942: Building a Profitability Mindset | Sarah Spoja, CFO, Tipalti
It’s a question rooted in surprise headlines that has now become one of 2023’s favorite conversation starters for finance executives inside the tech realm: “Where were you when you heard the news about Silicon Valley Bank [SVB]?”
For Tipalti CFO Sarah Spoja, the query instantly summons memories of being seated between two of Tipalti’s financing partners: JP Morgan and Hercules Capital, Inc.
Or perhaps we should say two of its "future" financing partners. Spoja, along with Tipalti’s attorneys, had gathered in a conference room with prospective partners to finalize the terms of a deal designed to secure a $150 million debt-raise for the growing business.

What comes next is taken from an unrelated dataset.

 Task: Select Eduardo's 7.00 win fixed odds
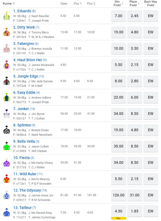pos(118,16)
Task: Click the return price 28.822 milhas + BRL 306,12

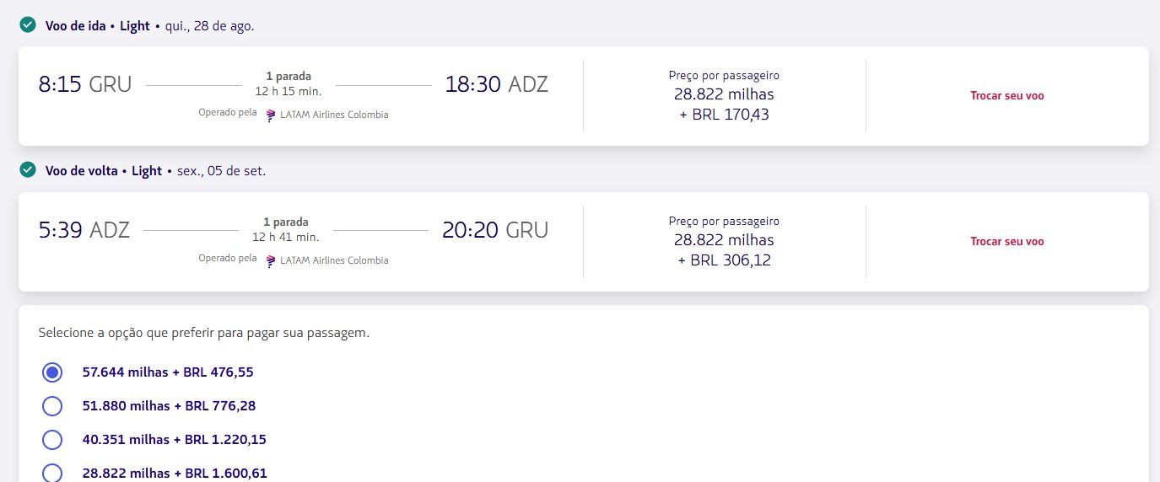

Looking back, Spoja tells us that the date of the gathering will forever be etched in her mind: Thursday, March 9, 2023. Within the next 24 hours, Silicon Valley Bank would be closed by the California Department of Financial Protection & Innovation, and the Federal Deposit Insurance Corporation (FDIC) would be named its “receiver.” The public would receive no advance notice of the bank's closing.
Still, the escalating challenges at SBV were no secret, and as Spoja met that Thursday in March with Tipalti’s prospective investors, SVB (which had been solvent only 24 hours earlier) would be broke within hours as depositors rushed to withdraw their funds.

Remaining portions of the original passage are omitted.